Perhaps because of his embrace of traditional interior aesthetics, much of Stieglitz’s photography at Lake George was done out of doors. Although some images show the lake itself, his favorite subject was the patterning of Lake George’s skies with clouds in his Songs of the Sky and Equivalents series. When photographing his visitors and O’Keeffe, he framed them in the doorways, windows, and posts of more rustic outbuildings on the property, or focused his lens so closely on isolated parts of their bodies, their surroundings fell beyond the edges of the print (Fig. 8). O’Keeffe’s hands, and her tensed neck muscles, become studies of geometries. These photographs are like his images of dying trees done with the same, characteristically radical cropping techniques which reveal the linear beauty of the silhouetted branches (Fig. 9).

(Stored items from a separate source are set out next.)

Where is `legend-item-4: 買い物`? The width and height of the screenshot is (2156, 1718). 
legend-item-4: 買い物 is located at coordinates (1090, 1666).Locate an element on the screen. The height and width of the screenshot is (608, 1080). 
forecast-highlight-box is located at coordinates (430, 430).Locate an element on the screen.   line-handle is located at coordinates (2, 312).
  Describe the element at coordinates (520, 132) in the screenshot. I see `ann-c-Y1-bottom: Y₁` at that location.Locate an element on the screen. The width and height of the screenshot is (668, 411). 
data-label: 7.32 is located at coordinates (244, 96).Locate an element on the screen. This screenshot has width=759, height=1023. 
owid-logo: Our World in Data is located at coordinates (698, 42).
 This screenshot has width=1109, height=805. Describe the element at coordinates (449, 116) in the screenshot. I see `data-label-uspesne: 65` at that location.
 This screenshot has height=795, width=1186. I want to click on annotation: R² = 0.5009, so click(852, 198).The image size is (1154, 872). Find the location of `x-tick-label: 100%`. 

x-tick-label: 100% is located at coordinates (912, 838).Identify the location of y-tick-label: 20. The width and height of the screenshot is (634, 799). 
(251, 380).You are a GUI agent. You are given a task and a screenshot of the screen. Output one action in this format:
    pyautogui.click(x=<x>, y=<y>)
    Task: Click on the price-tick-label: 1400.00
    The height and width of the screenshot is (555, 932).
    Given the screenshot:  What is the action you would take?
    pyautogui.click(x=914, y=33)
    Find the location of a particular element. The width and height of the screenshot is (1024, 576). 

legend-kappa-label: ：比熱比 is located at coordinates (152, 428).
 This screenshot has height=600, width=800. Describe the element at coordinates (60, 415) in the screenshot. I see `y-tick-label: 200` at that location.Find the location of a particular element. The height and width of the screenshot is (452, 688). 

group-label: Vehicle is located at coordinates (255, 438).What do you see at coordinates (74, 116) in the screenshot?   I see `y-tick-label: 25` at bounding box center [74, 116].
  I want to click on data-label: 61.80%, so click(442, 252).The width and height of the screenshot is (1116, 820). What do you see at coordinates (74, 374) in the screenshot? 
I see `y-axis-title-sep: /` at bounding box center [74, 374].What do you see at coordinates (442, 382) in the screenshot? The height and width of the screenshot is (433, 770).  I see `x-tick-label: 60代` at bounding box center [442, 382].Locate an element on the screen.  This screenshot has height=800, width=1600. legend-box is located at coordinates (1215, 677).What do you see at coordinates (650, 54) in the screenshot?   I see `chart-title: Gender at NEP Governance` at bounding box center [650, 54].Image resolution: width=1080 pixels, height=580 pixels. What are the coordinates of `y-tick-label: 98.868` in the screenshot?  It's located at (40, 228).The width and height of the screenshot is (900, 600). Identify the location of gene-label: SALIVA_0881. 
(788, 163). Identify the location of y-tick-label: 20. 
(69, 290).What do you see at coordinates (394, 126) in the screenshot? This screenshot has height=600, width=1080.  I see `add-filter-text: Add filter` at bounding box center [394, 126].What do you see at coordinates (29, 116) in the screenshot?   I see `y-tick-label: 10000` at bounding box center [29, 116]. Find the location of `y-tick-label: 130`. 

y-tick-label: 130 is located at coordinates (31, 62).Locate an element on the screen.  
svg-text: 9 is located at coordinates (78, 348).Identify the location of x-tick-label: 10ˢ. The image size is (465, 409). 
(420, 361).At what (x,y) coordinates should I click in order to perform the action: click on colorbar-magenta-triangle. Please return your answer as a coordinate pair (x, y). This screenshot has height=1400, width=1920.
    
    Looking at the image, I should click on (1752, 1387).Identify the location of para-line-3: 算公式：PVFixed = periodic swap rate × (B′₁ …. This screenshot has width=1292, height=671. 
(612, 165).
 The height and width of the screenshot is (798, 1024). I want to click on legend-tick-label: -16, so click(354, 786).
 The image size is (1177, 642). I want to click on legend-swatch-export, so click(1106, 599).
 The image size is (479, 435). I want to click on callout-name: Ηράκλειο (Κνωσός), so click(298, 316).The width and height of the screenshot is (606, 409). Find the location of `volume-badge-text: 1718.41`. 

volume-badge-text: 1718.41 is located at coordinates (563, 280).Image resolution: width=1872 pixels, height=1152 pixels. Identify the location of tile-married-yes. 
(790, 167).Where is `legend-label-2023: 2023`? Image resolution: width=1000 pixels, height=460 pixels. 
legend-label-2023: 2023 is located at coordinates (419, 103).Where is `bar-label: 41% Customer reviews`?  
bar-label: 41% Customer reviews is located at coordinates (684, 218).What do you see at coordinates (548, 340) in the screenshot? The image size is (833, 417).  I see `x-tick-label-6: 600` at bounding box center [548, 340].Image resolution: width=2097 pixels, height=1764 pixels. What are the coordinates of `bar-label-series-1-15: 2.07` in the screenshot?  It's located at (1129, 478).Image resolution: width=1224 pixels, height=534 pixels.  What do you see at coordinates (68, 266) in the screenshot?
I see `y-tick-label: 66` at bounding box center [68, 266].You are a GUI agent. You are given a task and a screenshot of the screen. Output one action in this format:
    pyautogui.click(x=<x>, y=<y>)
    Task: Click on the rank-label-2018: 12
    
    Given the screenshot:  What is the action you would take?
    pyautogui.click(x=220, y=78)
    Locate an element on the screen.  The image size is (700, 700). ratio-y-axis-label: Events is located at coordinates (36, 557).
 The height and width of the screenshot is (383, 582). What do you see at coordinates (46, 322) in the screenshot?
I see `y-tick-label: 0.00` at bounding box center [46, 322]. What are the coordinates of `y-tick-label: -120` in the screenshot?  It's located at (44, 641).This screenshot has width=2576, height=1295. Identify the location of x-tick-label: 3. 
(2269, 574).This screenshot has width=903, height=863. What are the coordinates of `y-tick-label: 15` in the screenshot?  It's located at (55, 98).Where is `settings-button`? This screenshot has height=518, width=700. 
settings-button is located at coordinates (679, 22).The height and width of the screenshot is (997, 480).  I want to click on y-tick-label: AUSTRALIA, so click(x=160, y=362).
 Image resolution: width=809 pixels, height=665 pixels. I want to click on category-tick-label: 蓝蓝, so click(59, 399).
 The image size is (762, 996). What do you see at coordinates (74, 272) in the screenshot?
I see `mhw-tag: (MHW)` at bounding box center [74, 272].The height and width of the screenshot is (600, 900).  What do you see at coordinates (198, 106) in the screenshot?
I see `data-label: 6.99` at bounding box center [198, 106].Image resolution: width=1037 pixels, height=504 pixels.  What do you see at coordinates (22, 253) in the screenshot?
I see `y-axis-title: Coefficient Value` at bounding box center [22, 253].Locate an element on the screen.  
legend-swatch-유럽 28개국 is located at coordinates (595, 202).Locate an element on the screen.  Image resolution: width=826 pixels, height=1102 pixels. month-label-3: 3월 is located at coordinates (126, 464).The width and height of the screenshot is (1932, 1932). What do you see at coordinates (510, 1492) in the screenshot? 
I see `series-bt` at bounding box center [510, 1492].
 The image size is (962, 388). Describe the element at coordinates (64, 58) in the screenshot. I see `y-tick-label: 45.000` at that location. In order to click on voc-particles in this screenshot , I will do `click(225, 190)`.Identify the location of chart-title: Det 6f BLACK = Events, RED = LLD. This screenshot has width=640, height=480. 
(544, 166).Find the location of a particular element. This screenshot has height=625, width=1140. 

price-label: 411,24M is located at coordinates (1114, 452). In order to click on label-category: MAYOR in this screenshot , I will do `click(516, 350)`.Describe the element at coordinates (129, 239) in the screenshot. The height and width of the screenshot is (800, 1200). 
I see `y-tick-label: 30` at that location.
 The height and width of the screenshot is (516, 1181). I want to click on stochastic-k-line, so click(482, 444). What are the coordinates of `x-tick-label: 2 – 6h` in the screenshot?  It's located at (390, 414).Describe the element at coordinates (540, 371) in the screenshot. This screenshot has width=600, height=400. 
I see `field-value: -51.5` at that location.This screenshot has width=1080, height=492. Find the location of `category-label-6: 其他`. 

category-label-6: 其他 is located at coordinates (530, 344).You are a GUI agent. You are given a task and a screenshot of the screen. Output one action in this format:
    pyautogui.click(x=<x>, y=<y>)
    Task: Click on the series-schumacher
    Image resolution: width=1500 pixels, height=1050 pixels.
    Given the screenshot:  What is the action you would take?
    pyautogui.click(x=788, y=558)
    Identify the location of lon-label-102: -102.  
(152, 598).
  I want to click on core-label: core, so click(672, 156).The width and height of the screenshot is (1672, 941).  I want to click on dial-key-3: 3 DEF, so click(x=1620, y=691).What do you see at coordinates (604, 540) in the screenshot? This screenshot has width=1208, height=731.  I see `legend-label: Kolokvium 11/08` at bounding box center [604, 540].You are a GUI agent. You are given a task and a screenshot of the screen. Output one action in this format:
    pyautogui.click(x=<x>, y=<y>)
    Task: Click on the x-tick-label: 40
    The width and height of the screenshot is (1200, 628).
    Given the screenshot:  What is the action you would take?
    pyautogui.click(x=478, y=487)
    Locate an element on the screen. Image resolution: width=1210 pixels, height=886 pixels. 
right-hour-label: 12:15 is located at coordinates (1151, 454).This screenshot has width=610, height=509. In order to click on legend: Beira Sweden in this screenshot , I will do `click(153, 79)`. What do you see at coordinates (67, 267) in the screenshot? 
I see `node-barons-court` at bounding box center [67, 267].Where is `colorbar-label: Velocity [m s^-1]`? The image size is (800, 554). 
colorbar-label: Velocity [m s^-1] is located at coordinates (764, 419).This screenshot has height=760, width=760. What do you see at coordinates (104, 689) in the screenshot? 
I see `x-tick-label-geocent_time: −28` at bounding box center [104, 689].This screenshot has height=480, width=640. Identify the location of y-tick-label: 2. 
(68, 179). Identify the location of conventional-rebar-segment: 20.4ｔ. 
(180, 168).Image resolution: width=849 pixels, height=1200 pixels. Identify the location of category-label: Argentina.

Given Stieglitz’s interest in pattern, form, and geometry in nature, it is in many ways a shame he was not surrounded by Adirondack-style architecture at Lake George. Like Stieglitz, designers working in the Adirondack style celebrated the linearity of trees as they repurposed their wood into architecture and furniture. This is especially evident in twig work. The sides of Sunset Cottage, built for Camp Cedar and now at the Adirondack Experience, are mosaiced with split spruce limbs which form sunbursts, triangular frames, and concentric rectangles (Fig. 10). Twig work took on a larger scale at Camp Tropridge, where full length trees support the gabled rooves of the boathouse (Fig. 11). And furniture makers such as Seth Pierce worked with twigs on a finer scale, as when he used twigs to outline flower baskets and quilt motifs on a corner cupboard for Camp Cedars (Fig. 12). We can only imagine what O’Keeffe’s intertwined fingers would have looked like set atop a twig work tabletop.